» Requirement
Format every item below as a Markdown table with the columns Row and Line, numbering each line and leaving out blank lines.
= = = =
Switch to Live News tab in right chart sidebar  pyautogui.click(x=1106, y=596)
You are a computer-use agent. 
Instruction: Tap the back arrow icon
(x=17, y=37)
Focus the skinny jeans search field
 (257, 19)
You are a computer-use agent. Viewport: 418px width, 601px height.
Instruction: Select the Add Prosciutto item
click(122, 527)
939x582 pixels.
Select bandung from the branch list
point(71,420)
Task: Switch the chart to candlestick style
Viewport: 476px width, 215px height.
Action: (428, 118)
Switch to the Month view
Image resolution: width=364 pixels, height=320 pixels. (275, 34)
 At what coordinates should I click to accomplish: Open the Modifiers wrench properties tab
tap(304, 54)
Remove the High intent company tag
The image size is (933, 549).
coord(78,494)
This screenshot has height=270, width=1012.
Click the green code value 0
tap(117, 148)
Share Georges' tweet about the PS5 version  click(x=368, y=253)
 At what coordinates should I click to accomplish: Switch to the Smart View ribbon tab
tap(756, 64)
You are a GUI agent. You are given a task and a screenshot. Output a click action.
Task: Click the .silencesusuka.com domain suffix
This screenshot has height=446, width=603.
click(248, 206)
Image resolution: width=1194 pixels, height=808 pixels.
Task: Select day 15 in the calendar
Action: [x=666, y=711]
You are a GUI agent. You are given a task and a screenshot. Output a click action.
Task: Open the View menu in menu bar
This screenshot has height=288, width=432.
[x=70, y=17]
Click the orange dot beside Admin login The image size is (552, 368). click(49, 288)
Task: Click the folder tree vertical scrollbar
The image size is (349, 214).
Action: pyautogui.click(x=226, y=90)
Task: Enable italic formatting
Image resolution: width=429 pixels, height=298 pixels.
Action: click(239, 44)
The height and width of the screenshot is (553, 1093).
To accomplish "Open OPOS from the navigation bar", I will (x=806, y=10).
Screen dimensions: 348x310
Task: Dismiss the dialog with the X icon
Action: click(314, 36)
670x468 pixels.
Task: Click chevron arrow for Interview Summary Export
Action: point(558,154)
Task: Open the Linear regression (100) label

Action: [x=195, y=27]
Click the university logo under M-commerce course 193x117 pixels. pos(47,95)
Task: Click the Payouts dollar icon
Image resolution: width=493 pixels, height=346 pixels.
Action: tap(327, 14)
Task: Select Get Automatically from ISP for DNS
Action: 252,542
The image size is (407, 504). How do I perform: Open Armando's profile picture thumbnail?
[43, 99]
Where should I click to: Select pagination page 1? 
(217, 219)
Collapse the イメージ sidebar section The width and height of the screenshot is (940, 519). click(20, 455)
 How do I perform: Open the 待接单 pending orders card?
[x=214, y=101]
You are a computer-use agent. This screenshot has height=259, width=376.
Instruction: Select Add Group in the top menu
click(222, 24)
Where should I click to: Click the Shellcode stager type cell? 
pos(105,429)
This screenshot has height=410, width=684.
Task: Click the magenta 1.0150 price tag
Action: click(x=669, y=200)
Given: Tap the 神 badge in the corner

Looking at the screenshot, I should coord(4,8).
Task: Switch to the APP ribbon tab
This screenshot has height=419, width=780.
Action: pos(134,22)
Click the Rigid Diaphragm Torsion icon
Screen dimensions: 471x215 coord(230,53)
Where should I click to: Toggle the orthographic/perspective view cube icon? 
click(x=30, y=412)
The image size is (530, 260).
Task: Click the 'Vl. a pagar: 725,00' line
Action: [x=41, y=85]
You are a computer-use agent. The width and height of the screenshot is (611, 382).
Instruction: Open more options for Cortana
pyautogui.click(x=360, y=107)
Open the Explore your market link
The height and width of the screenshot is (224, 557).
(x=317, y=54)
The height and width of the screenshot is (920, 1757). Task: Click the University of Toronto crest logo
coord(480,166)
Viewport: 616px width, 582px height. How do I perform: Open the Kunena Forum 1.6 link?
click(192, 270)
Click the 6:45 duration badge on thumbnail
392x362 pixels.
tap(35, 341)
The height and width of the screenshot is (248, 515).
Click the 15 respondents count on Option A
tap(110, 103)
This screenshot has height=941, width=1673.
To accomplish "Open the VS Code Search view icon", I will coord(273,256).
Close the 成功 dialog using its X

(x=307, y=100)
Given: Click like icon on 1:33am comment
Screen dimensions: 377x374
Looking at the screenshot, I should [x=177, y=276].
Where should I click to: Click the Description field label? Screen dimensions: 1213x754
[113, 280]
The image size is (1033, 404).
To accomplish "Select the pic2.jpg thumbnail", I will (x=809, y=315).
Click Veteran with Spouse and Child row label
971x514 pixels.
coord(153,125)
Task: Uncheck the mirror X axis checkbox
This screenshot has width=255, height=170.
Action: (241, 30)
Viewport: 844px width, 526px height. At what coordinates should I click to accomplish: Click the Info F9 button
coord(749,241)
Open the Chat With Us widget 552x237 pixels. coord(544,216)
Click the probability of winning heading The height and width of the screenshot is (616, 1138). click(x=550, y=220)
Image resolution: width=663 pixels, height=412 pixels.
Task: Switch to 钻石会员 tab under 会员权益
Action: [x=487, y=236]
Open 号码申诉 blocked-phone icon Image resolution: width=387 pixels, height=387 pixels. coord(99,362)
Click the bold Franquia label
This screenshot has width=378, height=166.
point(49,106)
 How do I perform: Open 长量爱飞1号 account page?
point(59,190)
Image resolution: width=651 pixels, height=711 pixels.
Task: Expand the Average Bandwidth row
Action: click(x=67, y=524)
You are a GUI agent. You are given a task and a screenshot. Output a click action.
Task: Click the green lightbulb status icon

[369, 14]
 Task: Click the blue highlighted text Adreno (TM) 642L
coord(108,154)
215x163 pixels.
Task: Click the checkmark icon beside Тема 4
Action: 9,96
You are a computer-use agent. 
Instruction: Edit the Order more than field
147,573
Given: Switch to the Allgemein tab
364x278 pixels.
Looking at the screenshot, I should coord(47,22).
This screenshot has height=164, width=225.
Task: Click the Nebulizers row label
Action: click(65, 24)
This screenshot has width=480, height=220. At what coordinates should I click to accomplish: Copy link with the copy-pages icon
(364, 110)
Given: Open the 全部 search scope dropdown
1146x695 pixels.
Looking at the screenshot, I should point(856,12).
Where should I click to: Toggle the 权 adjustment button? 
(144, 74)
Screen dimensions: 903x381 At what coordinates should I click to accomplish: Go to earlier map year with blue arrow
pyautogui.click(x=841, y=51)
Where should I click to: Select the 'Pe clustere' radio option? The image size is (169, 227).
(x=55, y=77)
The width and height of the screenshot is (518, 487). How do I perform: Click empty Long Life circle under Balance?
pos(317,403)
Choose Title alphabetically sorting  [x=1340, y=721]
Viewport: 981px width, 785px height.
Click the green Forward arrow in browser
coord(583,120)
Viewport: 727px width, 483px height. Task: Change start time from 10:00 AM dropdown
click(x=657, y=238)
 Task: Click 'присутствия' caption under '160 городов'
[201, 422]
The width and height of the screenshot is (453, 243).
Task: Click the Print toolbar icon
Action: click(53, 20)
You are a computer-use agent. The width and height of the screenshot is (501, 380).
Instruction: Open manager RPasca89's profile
= = = =
» Exercise answer
| Row | Line |
|---|---|
| 1 | Switch to Live News tab in right chart sidebar  pyautogui.click(x=1106, y=596) |
| 2 | You are a computer-use agent.  |
| 3 | Instruction: Tap the back arrow icon |
| 4 | (x=17, y=37) |
| 5 | Focus the skinny jeans search field |
| 6 |  (257, 19) |
| 7 | You are a computer-use agent. Viewport: 418px width, 601px height. |
| 8 | Instruction: Select the Add Prosciutto item |
| 9 | click(122, 527) |
| 10 | 939x582 pixels. |
| 11 | Select bandung from the branch list |
| 12 | point(71,420) |
| 13 | Task: Switch the chart to candlestick style |
| 14 | Viewport: 476px width, 215px height. |
| 15 | Action: (428, 118) |
| 16 | Switch to the Month view |
| 17 | Image resolution: width=364 pixels, height=320 pixels. (275, 34) |
| 18 |  At what coordinates should I click to accomplish: Open the Modifiers wrench properties tab |
| 19 | tap(304, 54) |
| 20 | Remove the High intent company tag |
| 21 | The image size is (933, 549). |
| 22 | coord(78,494) |
| 23 | This screenshot has height=270, width=1012. |
| 24 | Click the green code value 0 |
| 25 | tap(117, 148) |
| 26 | Share Georges' tweet about the PS5 version  click(x=368, y=253) |
| 27 |  At what coordinates should I click to accomplish: Switch to the Smart View ribbon tab |
| 28 | tap(756, 64) |
| 29 | You are a GUI agent. You are given a task and a screenshot. Output a click action. |
| 30 | Task: Click the .silencesusuka.com domain suffix |
| 31 | This screenshot has height=446, width=603. |
| 32 | click(248, 206) |
| 33 | Image resolution: width=1194 pixels, height=808 pixels. |
| 34 | Task: Select day 15 in the calendar |
| 35 | Action: [x=666, y=711] |
| 36 | You are a GUI agent. You are given a task and a screenshot. Output a click action. |
| 37 | Task: Open the View menu in menu bar |
| 38 | This screenshot has height=288, width=432. |
| 39 | [x=70, y=17] |
| 40 | Click the orange dot beside Admin login The image size is (552, 368). click(49, 288) |
| 41 | Task: Click the folder tree vertical scrollbar |
| 42 | The image size is (349, 214). |
| 43 | Action: pyautogui.click(x=226, y=90) |
| 44 | Task: Enable italic formatting |
| 45 | Image resolution: width=429 pixels, height=298 pixels. |
| 46 | Action: click(239, 44) |
| 47 | The height and width of the screenshot is (553, 1093). |
| 48 | To accomplish "Open OPOS from the navigation bar", I will (x=806, y=10). |
| 49 | Screen dimensions: 348x310 |
| 50 | Task: Dismiss the dialog with the X icon |
| 51 | Action: click(314, 36) |
| 52 | 670x468 pixels. |
| 53 | Task: Click chevron arrow for Interview Summary Export |
| 54 | Action: point(558,154) |
| 55 | Task: Open the Linear regression (100) label |
| 56 | Action: [x=195, y=27] |
| 57 | Click the university logo under M-commerce course 193x117 pixels. pos(47,95) |
| 58 | Task: Click the Payouts dollar icon |
| 59 | Image resolution: width=493 pixels, height=346 pixels. |
| 60 | Action: tap(327, 14) |
| 61 | Task: Select Get Automatically from ISP for DNS |
| 62 | Action: 252,542 |
| 63 | The image size is (407, 504). How do I perform: Open Armando's profile picture thumbnail? |
| 64 | [43, 99] |
| 65 | Where should I click to: Select pagination page 1?  |
| 66 | (217, 219) |
| 67 | Collapse the イメージ sidebar section The width and height of the screenshot is (940, 519). click(20, 455) |
| 68 |  How do I perform: Open the 待接单 pending orders card? |
| 69 | [x=214, y=101] |
| 70 | You are a computer-use agent. This screenshot has height=259, width=376. |
| 71 | Instruction: Select Add Group in the top menu |
| 72 | click(222, 24) |
| 73 | Where should I click to: Click the Shellcode stager type cell?  |
| 74 | pos(105,429) |
| 75 | This screenshot has height=410, width=684. |
| 76 | Task: Click the magenta 1.0150 price tag |
| 77 | Action: click(x=669, y=200) |
| 78 | Given: Tap the 神 badge in the corner |
| 79 | Looking at the screenshot, I should coord(4,8). |
| 80 | Task: Switch to the APP ribbon tab |
| 81 | This screenshot has height=419, width=780. |
| 82 | Action: pos(134,22) |
| 83 | Click the Rigid Diaphragm Torsion icon |
| 84 | Screen dimensions: 471x215 coord(230,53) |
| 85 | Where should I click to: Toggle the orthographic/perspective view cube icon?  |
| 86 | click(x=30, y=412) |
| 87 | The image size is (530, 260). |
| 88 | Task: Click the 'Vl. a pagar: 725,00' line |
| 89 | Action: [x=41, y=85] |
| 90 | You are a computer-use agent. The width and height of the screenshot is (611, 382). |
| 91 | Instruction: Open more options for Cortana |
| 92 | pyautogui.click(x=360, y=107) |
| 93 | Open the Explore your market link |
| 94 | The height and width of the screenshot is (224, 557). |
| 95 | (x=317, y=54) |
| 96 | The height and width of the screenshot is (920, 1757). Task: Click the University of Toronto crest logo |
| 97 | coord(480,166) |
| 98 | Viewport: 616px width, 582px height. How do I perform: Open the Kunena Forum 1.6 link? |
| 99 | click(192, 270) |
| 100 | Click the 6:45 duration badge on thumbnail |
| 101 | 392x362 pixels. |
| 102 | tap(35, 341) |
| 103 | The height and width of the screenshot is (248, 515). |
| 104 | Click the 15 respondents count on Option A |
| 105 | tap(110, 103) |
| 106 | This screenshot has height=941, width=1673. |
| 107 | To accomplish "Open the VS Code Search view icon", I will coord(273,256). |
| 108 | Close the 成功 dialog using its X |
| 109 | (x=307, y=100) |
| 110 | Given: Click like icon on 1:33am comment |
| 111 | Screen dimensions: 377x374 |
| 112 | Looking at the screenshot, I should [x=177, y=276]. |
| 113 | Where should I click to: Click the Description field label? Screen dimensions: 1213x754 |
| 114 | [113, 280] |
| 115 | The image size is (1033, 404). |
| 116 | To accomplish "Select the pic2.jpg thumbnail", I will (x=809, y=315). |
| 117 | Click Veteran with Spouse and Child row label |
| 118 | 971x514 pixels. |
| 119 | coord(153,125) |
| 120 | Task: Uncheck the mirror X axis checkbox |
| 121 | This screenshot has width=255, height=170. |
| 122 | Action: (241, 30) |
| 123 | Viewport: 844px width, 526px height. At what coordinates should I click to accomplish: Click the Info F9 button |
| 124 | coord(749,241) |
| 125 | Open the Chat With Us widget 552x237 pixels. coord(544,216) |
| 126 | Click the probability of winning heading The height and width of the screenshot is (616, 1138). click(x=550, y=220) |
| 127 | Image resolution: width=663 pixels, height=412 pixels. |
| 128 | Task: Switch to 钻石会员 tab under 会员权益 |
| 129 | Action: [x=487, y=236] |
| 130 | Open 号码申诉 blocked-phone icon Image resolution: width=387 pixels, height=387 pixels. coord(99,362) |
| 131 | Click the bold Franquia label |
| 132 | This screenshot has width=378, height=166. |
| 133 | point(49,106) |
| 134 |  How do I perform: Open 长量爱飞1号 account page? |
| 135 | point(59,190) |
| 136 | Image resolution: width=651 pixels, height=711 pixels. |
| 137 | Task: Expand the Average Bandwidth row |
| 138 | Action: click(x=67, y=524) |
| 139 | You are a GUI agent. You are given a task and a screenshot. Output a click action. |
| 140 | Task: Click the green lightbulb status icon |
| 141 | [369, 14] |
| 142 |  Task: Click the blue highlighted text Adreno (TM) 642L |
| 143 | coord(108,154) |
| 144 | 215x163 pixels. |
| 145 | Task: Click the checkmark icon beside Тема 4 |
| 146 | Action: 9,96 |
| 147 | You are a computer-use agent.  |
| 148 | Instruction: Edit the Order more than field |
| 149 | 147,573 |
| 150 | Given: Switch to the Allgemein tab |
| 151 | 364x278 pixels. |
| 152 | Looking at the screenshot, I should coord(47,22). |
| 153 | This screenshot has height=164, width=225. |
| 154 | Task: Click the Nebulizers row label |
| 155 | Action: click(65, 24) |
| 156 | This screenshot has width=480, height=220. At what coordinates should I click to accomplish: Copy link with the copy-pages icon |
| 157 | (364, 110) |
| 158 | Given: Open the 全部 search scope dropdown |
| 159 | 1146x695 pixels. |
| 160 | Looking at the screenshot, I should point(856,12). |
| 161 | Where should I click to: Toggle the 权 adjustment button?  |
| 162 | (144, 74) |
| 163 | Screen dimensions: 903x381 At what coordinates should I click to accomplish: Go to earlier map year with blue arrow |
| 164 | pyautogui.click(x=841, y=51) |
| 165 | Where should I click to: Select the 'Pe clustere' radio option? The image size is (169, 227). |
| 166 | (x=55, y=77) |
| 167 | The width and height of the screenshot is (518, 487). How do I perform: Click empty Long Life circle under Balance? |
| 168 | pos(317,403) |
| 169 | Choose Title alphabetically sorting  [x=1340, y=721] |
| 170 | Viewport: 981px width, 785px height. |
| 171 | Click the green Forward arrow in browser |
| 172 | coord(583,120) |
| 173 | Viewport: 727px width, 483px height. Task: Change start time from 10:00 AM dropdown |
| 174 | click(x=657, y=238) |
| 175 |  Task: Click 'присутствия' caption under '160 городов' |
| 176 | [201, 422] |
| 177 | The width and height of the screenshot is (453, 243). |
| 178 | Task: Click the Print toolbar icon |
| 179 | Action: click(53, 20) |
| 180 | You are a computer-use agent. The width and height of the screenshot is (501, 380). |
| 181 | Instruction: Open manager RPasca89's profile |